──────── Dataset content

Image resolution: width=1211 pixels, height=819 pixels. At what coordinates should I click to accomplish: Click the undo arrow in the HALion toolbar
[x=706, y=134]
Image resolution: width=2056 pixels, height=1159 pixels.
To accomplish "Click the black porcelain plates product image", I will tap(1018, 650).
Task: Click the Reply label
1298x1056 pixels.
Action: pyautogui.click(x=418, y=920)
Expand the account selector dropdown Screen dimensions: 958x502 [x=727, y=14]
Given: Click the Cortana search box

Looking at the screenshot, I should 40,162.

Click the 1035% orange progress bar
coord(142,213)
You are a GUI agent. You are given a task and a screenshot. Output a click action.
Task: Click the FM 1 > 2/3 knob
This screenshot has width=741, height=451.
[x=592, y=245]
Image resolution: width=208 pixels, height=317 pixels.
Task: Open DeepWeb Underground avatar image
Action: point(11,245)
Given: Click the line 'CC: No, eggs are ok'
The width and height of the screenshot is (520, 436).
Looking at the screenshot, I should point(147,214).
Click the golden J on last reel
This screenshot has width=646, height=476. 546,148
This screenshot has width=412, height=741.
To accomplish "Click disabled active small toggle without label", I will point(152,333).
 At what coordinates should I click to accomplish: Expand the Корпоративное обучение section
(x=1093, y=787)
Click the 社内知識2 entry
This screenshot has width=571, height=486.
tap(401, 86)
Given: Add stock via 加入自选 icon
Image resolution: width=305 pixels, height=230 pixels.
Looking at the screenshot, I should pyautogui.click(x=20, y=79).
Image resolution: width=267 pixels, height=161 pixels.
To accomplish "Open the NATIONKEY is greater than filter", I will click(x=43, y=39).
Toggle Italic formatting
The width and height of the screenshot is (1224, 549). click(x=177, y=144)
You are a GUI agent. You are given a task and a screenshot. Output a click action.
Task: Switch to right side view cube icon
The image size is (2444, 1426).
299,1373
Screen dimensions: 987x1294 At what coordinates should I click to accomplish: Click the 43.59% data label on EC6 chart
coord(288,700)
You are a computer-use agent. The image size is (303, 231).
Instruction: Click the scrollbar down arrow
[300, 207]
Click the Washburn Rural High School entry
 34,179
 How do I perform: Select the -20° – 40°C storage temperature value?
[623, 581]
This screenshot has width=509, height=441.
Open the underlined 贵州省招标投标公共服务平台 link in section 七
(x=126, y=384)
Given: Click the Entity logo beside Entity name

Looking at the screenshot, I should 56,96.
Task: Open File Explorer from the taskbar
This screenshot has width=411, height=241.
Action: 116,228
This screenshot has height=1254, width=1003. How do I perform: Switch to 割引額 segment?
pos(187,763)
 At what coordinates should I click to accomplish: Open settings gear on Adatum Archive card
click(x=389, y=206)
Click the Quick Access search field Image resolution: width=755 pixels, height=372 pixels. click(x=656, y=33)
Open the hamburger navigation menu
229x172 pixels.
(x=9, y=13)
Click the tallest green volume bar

────────────────

__Problem statement__.
Return only the lines above that run from the opening line through the line containing "Expand the account", exactly as written.

__Answer for this exercise__.
Image resolution: width=1211 pixels, height=819 pixels. At what coordinates should I click to accomplish: Click the undo arrow in the HALion toolbar
[x=706, y=134]
Image resolution: width=2056 pixels, height=1159 pixels.
To accomplish "Click the black porcelain plates product image", I will tap(1018, 650).
Task: Click the Reply label
1298x1056 pixels.
Action: pyautogui.click(x=418, y=920)
Expand the account selector dropdown Screen dimensions: 958x502 [x=727, y=14]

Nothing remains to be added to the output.